针对人结直肠癌细胞HCT116的靶向噬菌体DNA测序结果，如图1所示，按照三联密码子的原则，翻译出多肽序列：DYHDPSLPTLRK(SEQ ID No.1)(DK12)。

荧光标记多肽FITC-DK12，用免疫荧光染色实验检测该多肽分别与人结直肠癌、卵巢癌、胰腺癌和乳腺癌细胞的靶向结合作用，然后进一步用免疫荧光染色实验验证了该多肽与人结直肠癌组织的靶向结合能力，并使用荷瘤鼠验证了该多肽与人结直肠癌细胞HCT16的靶向作用。
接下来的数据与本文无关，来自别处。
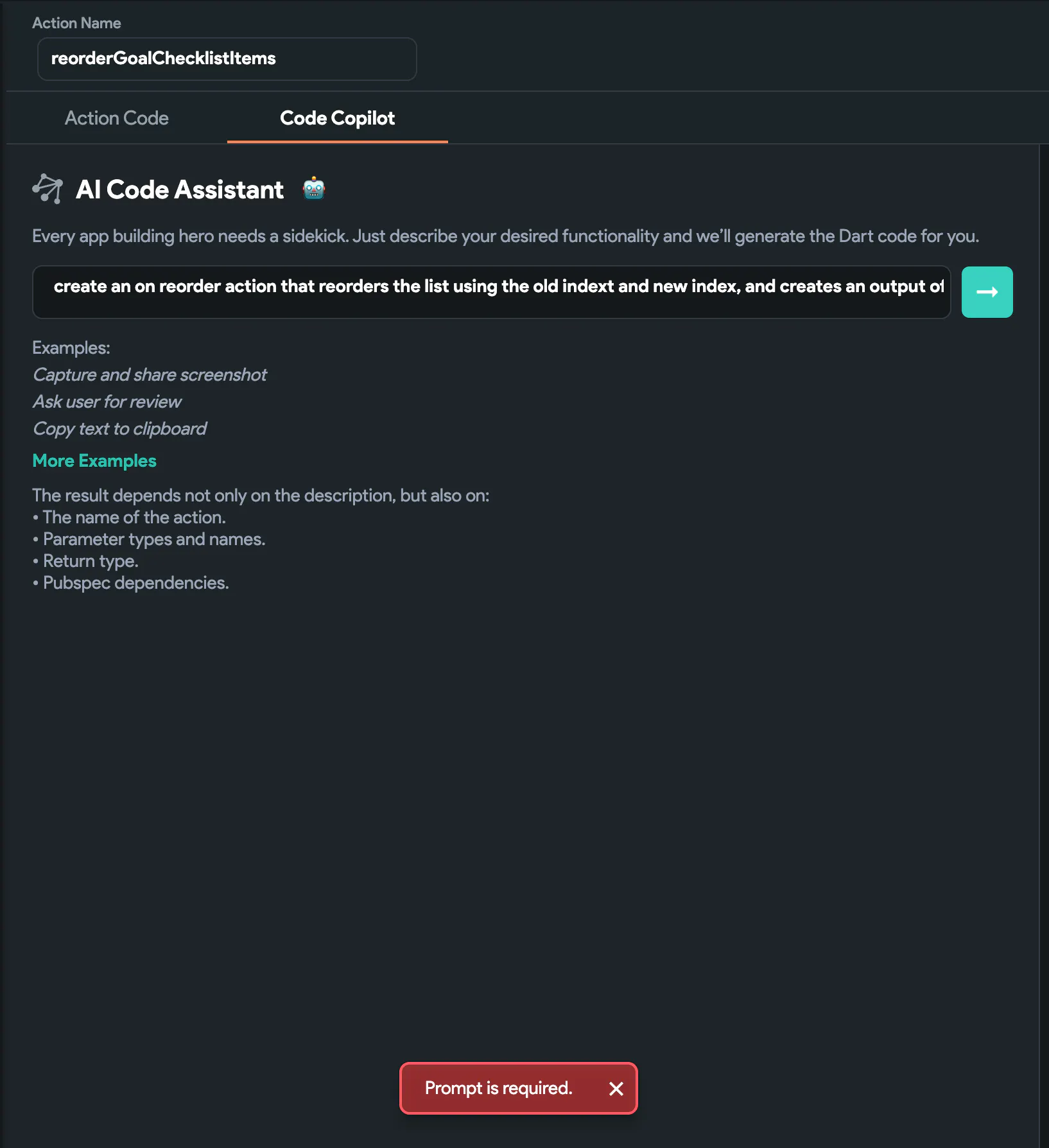Click the 'Prompt is required.' error message
The image size is (1049, 1148).
coord(498,1088)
如图2所示，该多肽序列能够与人结直肠癌细胞HCT116和SW620靶向结合，而对正常肠粘膜上皮细胞HIEC结合能力较弱，两者有显著性差异；同时该多肽序列也能够与人卵巢腺癌细胞OVCAR-3和SK-OV-3靶向结合，而对人正常卵巢上皮细胞HOSEpiC结合能力较弱，两者有显著性差异(见图3)；并且该多肽序列亦能够与人胰腺癌细胞MIA PaCa-2以及人乳腺癌细胞MCF-7和MDA-MB-231靶向结合，而对人胚胎胰腺组织来源细胞CCC-HPE-2和人乳腺上皮细胞MCF-10A结合能力较弱，两者有显著性差异(见图4、5)；通过进一步实验证实，FITC-DK12能够特异性靶向人结直肠癌组织，与癌旁组织的结合力则比较弱(见图6)，并且与荷瘤鼠人结直肠癌细胞HCT116具有靶向结合能力(见图7)。

Claims

一种多肽，其特征在于，该多肽为以下任意：

多肽的氨基酸序列为：DYHDPSLPTLRK(SEQ ID No.1)；

在(1)所述的多肽分子中经过缺失、插入或置换一个或几个氨基酸且与(1)所述的多肽分子具有相同生物学功能的多肽衍生物。
根据权利要求1所述的多肽，其特征在于，该多肽对肿瘤细胞有靶向作用，与肿瘤细胞特异性结合。
根据权利要求1所述的多肽，其特征在于，所述的肿瘤细胞为结肠癌细胞、胰腺癌细胞、乳腺癌细胞或卵巢癌细胞。
如权利要求1所述的多肽在制备肿瘤诊断试剂盒中的应用。
根据权利要求1所述的多肽在制备肿瘤诊断试剂盒中的应用，其特征在于，在该试剂盒中包含所述多肽或多肽偶联物。
如权利要求1所述的多肽在制备用于治疗肿瘤药物中的应用。
根据权利要求6所述的多肽在制备用于治疗肿瘤药物中的应用，其特征在于，该药物包含所述的多肽与药物活性成分，或包含所述的多肽与递药载体。
根据权利要求6所述的多肽在制备用于治疗肿瘤药物中的应用，其特征在于，该药物为任何药物治疗学上可接受的的剂型。
根据权利要求6所述的多肽在制备用于治疗肿瘤药物中的应用，其特征在于，该药物的剂型为注射制剂。
根据权利要求6所述的多肽在制备用于治疗肿瘤药物中的应用，其特征在于，该药物为任何药物治疗学上可接受的的剂量。